Numerical simulation of Huize germanium-enriched lead-zinc deposit formation and its implications for concealed zinc mineralization distribution and controlling factors in northeastern Yunnan Province, southwest China

The Huize germanium-enriched Pb-Zn deposit is globally recognized as a high-grade and supergiant Pb-Zn deposit, boasting reserves exceeding 7 Mt of Pb and Zn at an ore grade ranging from approximately 25 % to 35 % Pb + Zn. Employing numerical simulation methods, we investigate factors challenging identification through conventional approaches in elucidating the formation of the Huize deposit ore-forming system. Within a multifield coupling framework integrating thermal and fluid dynamics, our objective is to faithfully reproduce the intricate process of ore-bearing fluid migration. This study unveils the principal controlling factors governing the distribution of ore bodies (sphalerite) within a defined fault-fold structure. Our model establishes a link between the four elements of the ore body formation process: Time-Space-Material-Evolution, highlighting the presence of temperature and barotropic stress anomalies in fluid convergence, with Zn2+ spatial distribution correlating with known mineralization distribution.

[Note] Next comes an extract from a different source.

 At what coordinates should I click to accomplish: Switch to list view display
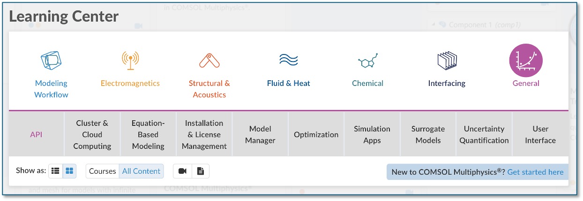(x=56, y=171)
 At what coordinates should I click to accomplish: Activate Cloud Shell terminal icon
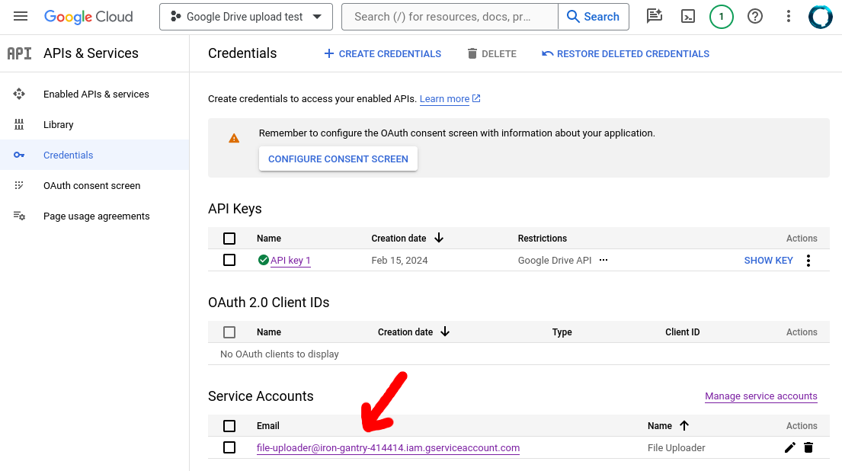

Numerical simulation experiments indicate that, under the influence of thermal flow fields and pressure, the migration of ore-bearing fluids may result in mineral enrichment in areas exhibiting significant barotropic stress anomalies. These areas, characterized by favorable mineralization conditions, offer an explanation for the observed differences in mineralization between the southeast and northwest flanks of the Kuangshanchang fault-fold structure. Our findings present a novel methodology for conducting further in-depth research on predicting concealed lead-zinc deposits in the Huize area.